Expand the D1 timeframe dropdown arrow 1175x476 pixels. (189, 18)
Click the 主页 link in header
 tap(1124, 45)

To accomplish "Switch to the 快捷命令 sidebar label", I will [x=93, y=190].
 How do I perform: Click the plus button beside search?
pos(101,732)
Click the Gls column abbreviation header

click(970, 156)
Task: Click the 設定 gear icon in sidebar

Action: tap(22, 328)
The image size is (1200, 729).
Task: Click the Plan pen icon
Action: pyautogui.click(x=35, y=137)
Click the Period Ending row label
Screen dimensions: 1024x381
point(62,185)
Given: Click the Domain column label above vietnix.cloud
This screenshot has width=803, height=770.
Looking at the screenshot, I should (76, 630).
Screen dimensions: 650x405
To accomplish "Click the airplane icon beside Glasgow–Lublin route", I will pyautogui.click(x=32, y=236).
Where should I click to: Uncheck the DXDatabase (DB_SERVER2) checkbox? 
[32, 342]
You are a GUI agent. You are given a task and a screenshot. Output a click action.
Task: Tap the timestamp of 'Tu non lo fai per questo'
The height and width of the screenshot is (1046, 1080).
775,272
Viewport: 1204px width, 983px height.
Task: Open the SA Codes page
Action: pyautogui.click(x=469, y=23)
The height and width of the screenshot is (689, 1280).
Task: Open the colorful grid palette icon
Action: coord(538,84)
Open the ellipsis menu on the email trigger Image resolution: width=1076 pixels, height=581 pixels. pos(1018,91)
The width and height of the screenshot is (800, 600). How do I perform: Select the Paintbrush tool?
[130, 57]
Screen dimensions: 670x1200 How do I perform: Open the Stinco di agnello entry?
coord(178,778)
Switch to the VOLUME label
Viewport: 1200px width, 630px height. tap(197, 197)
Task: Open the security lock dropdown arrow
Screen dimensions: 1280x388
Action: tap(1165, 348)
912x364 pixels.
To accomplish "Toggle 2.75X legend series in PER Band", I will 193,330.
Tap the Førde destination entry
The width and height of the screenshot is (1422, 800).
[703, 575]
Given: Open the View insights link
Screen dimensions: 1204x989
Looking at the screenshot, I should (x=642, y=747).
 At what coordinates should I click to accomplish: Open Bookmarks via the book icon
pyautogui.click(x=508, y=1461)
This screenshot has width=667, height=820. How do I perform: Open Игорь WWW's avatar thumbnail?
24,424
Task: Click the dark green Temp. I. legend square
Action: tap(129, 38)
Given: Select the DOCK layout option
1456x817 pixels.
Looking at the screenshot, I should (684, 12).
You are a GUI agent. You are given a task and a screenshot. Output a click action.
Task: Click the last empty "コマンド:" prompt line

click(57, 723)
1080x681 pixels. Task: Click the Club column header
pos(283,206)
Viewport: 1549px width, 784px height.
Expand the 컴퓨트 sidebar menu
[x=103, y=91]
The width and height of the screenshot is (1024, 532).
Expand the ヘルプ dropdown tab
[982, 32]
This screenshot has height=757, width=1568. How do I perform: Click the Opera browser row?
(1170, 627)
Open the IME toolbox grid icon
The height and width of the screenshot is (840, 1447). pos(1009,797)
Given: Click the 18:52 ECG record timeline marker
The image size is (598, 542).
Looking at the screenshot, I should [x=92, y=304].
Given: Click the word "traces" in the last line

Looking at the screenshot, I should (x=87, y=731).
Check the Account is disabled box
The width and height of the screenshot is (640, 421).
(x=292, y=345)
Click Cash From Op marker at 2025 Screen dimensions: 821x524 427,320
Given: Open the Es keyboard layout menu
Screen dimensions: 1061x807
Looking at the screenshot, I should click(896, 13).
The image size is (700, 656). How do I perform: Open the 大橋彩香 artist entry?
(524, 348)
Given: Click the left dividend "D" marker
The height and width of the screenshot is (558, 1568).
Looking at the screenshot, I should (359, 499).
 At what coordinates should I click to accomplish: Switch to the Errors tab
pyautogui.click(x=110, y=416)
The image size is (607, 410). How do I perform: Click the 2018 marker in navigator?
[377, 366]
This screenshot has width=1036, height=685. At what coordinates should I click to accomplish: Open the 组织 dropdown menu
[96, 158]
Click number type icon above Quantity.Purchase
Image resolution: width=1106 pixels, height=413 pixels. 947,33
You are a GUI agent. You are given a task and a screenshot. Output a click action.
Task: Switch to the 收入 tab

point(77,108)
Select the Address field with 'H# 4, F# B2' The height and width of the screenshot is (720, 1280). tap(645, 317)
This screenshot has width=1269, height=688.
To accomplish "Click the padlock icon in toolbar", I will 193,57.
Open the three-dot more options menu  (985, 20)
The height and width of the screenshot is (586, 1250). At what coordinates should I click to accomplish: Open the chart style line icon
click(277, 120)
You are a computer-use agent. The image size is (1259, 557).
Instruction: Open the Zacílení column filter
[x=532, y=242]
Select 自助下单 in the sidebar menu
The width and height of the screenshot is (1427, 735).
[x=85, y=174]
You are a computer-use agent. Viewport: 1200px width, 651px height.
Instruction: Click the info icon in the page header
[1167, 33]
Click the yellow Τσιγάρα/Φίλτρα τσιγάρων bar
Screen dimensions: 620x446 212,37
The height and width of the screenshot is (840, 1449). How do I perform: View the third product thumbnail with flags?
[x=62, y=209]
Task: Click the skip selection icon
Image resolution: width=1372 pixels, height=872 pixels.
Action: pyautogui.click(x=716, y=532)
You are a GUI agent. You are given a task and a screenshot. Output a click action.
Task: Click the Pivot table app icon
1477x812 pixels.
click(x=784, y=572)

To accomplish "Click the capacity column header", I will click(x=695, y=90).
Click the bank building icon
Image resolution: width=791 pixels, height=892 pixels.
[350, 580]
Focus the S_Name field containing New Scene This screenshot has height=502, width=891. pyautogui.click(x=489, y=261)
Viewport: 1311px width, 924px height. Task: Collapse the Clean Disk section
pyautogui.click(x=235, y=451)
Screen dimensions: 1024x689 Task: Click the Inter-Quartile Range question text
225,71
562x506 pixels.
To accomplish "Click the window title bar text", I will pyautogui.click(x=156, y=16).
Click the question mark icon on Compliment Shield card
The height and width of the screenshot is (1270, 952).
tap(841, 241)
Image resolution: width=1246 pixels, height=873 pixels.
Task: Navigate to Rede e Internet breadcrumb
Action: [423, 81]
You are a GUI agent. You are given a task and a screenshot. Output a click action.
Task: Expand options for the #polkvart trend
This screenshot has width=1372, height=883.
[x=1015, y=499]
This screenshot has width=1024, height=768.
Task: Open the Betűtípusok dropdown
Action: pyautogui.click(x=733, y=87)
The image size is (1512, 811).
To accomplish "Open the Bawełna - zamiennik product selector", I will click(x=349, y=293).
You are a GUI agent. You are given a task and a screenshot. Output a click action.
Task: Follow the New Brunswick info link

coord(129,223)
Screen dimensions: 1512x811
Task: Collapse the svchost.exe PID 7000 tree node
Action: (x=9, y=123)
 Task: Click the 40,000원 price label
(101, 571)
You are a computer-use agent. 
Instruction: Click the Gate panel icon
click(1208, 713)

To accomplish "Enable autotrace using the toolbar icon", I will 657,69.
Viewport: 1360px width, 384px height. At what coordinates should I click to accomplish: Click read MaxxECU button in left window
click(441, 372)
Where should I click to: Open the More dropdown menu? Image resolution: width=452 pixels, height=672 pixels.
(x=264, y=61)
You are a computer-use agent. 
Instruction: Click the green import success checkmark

------------------------------------------------------------------------

EXERCISE: Without any change, write the listing out again.

ANSWER TO THIS TASK:
Expand the D1 timeframe dropdown arrow 1175x476 pixels. (189, 18)
Click the 主页 link in header
 tap(1124, 45)

To accomplish "Switch to the 快捷命令 sidebar label", I will [x=93, y=190].
 How do I perform: Click the plus button beside search?
pos(101,732)
Click the Gls column abbreviation header

click(970, 156)
Task: Click the 設定 gear icon in sidebar

Action: tap(22, 328)
The image size is (1200, 729).
Task: Click the Plan pen icon
Action: pyautogui.click(x=35, y=137)
Click the Period Ending row label
Screen dimensions: 1024x381
point(62,185)
Given: Click the Domain column label above vietnix.cloud
This screenshot has width=803, height=770.
Looking at the screenshot, I should (76, 630).
Screen dimensions: 650x405
To accomplish "Click the airplane icon beside Glasgow–Lublin route", I will pyautogui.click(x=32, y=236).
Where should I click to: Uncheck the DXDatabase (DB_SERVER2) checkbox? 
[32, 342]
You are a GUI agent. You are given a task and a screenshot. Output a click action.
Task: Tap the timestamp of 'Tu non lo fai per questo'
The height and width of the screenshot is (1046, 1080).
775,272
Viewport: 1204px width, 983px height.
Task: Open the SA Codes page
Action: pyautogui.click(x=469, y=23)
The height and width of the screenshot is (689, 1280).
Task: Open the colorful grid palette icon
Action: coord(538,84)
Open the ellipsis menu on the email trigger Image resolution: width=1076 pixels, height=581 pixels. pos(1018,91)
The width and height of the screenshot is (800, 600). How do I perform: Select the Paintbrush tool?
[130, 57]
Screen dimensions: 670x1200 How do I perform: Open the Stinco di agnello entry?
coord(178,778)
Switch to the VOLUME label
Viewport: 1200px width, 630px height. tap(197, 197)
Task: Open the security lock dropdown arrow
Screen dimensions: 1280x388
Action: tap(1165, 348)
912x364 pixels.
To accomplish "Toggle 2.75X legend series in PER Band", I will 193,330.
Tap the Førde destination entry
The width and height of the screenshot is (1422, 800).
[703, 575]
Given: Open the View insights link
Screen dimensions: 1204x989
Looking at the screenshot, I should (x=642, y=747).
 At what coordinates should I click to accomplish: Open Bookmarks via the book icon
pyautogui.click(x=508, y=1461)
This screenshot has width=667, height=820. How do I perform: Open Игорь WWW's avatar thumbnail?
24,424
Task: Click the dark green Temp. I. legend square
Action: tap(129, 38)
Given: Select the DOCK layout option
1456x817 pixels.
Looking at the screenshot, I should (684, 12).
You are a GUI agent. You are given a task and a screenshot. Output a click action.
Task: Click the last empty "コマンド:" prompt line

click(57, 723)
1080x681 pixels. Task: Click the Club column header
pos(283,206)
Viewport: 1549px width, 784px height.
Expand the 컴퓨트 sidebar menu
[x=103, y=91]
The width and height of the screenshot is (1024, 532).
Expand the ヘルプ dropdown tab
[982, 32]
This screenshot has height=757, width=1568. How do I perform: Click the Opera browser row?
(1170, 627)
Open the IME toolbox grid icon
The height and width of the screenshot is (840, 1447). pos(1009,797)
Given: Click the 18:52 ECG record timeline marker
The image size is (598, 542).
Looking at the screenshot, I should [x=92, y=304].
Given: Click the word "traces" in the last line

Looking at the screenshot, I should (x=87, y=731).
Check the Account is disabled box
The width and height of the screenshot is (640, 421).
(x=292, y=345)
Click Cash From Op marker at 2025 Screen dimensions: 821x524 427,320
Given: Open the Es keyboard layout menu
Screen dimensions: 1061x807
Looking at the screenshot, I should click(896, 13).
The image size is (700, 656). How do I perform: Open the 大橋彩香 artist entry?
(524, 348)
Given: Click the left dividend "D" marker
The height and width of the screenshot is (558, 1568).
Looking at the screenshot, I should (359, 499).
 At what coordinates should I click to accomplish: Switch to the Errors tab
pyautogui.click(x=110, y=416)
The image size is (607, 410). How do I perform: Click the 2018 marker in navigator?
[377, 366]
This screenshot has width=1036, height=685. At what coordinates should I click to accomplish: Open the 组织 dropdown menu
[96, 158]
Click number type icon above Quantity.Purchase
Image resolution: width=1106 pixels, height=413 pixels. 947,33
You are a GUI agent. You are given a task and a screenshot. Output a click action.
Task: Switch to the 收入 tab

point(77,108)
Select the Address field with 'H# 4, F# B2' The height and width of the screenshot is (720, 1280). tap(645, 317)
This screenshot has width=1269, height=688.
To accomplish "Click the padlock icon in toolbar", I will 193,57.
Open the three-dot more options menu  (985, 20)
The height and width of the screenshot is (586, 1250). At what coordinates should I click to accomplish: Open the chart style line icon
click(277, 120)
You are a computer-use agent. The image size is (1259, 557).
Instruction: Open the Zacílení column filter
[x=532, y=242]
Select 自助下单 in the sidebar menu
The width and height of the screenshot is (1427, 735).
[x=85, y=174]
You are a computer-use agent. Viewport: 1200px width, 651px height.
Instruction: Click the info icon in the page header
[1167, 33]
Click the yellow Τσιγάρα/Φίλτρα τσιγάρων bar
Screen dimensions: 620x446 212,37
The height and width of the screenshot is (840, 1449). How do I perform: View the third product thumbnail with flags?
[x=62, y=209]
Task: Click the skip selection icon
Image resolution: width=1372 pixels, height=872 pixels.
Action: pyautogui.click(x=716, y=532)
You are a GUI agent. You are given a task and a screenshot. Output a click action.
Task: Click the Pivot table app icon
1477x812 pixels.
click(x=784, y=572)

To accomplish "Click the capacity column header", I will click(x=695, y=90).
Click the bank building icon
Image resolution: width=791 pixels, height=892 pixels.
[350, 580]
Focus the S_Name field containing New Scene This screenshot has height=502, width=891. pyautogui.click(x=489, y=261)
Viewport: 1311px width, 924px height. Task: Collapse the Clean Disk section
pyautogui.click(x=235, y=451)
Screen dimensions: 1024x689 Task: Click the Inter-Quartile Range question text
225,71
562x506 pixels.
To accomplish "Click the window title bar text", I will pyautogui.click(x=156, y=16).
Click the question mark icon on Compliment Shield card
The height and width of the screenshot is (1270, 952).
tap(841, 241)
Image resolution: width=1246 pixels, height=873 pixels.
Task: Navigate to Rede e Internet breadcrumb
Action: [423, 81]
You are a GUI agent. You are given a task and a screenshot. Output a click action.
Task: Expand options for the #polkvart trend
This screenshot has width=1372, height=883.
[x=1015, y=499]
This screenshot has width=1024, height=768.
Task: Open the Betűtípusok dropdown
Action: pyautogui.click(x=733, y=87)
The image size is (1512, 811).
To accomplish "Open the Bawełna - zamiennik product selector", I will click(x=349, y=293).
You are a GUI agent. You are given a task and a screenshot. Output a click action.
Task: Follow the New Brunswick info link

coord(129,223)
Screen dimensions: 1512x811
Task: Collapse the svchost.exe PID 7000 tree node
Action: (x=9, y=123)
 Task: Click the 40,000원 price label
(101, 571)
You are a computer-use agent. 
Instruction: Click the Gate panel icon
click(1208, 713)

To accomplish "Enable autotrace using the toolbar icon", I will 657,69.
Viewport: 1360px width, 384px height. At what coordinates should I click to accomplish: Click read MaxxECU button in left window
click(441, 372)
Where should I click to: Open the More dropdown menu? Image resolution: width=452 pixels, height=672 pixels.
(x=264, y=61)
You are a computer-use agent. 
Instruction: Click the green import success checkmark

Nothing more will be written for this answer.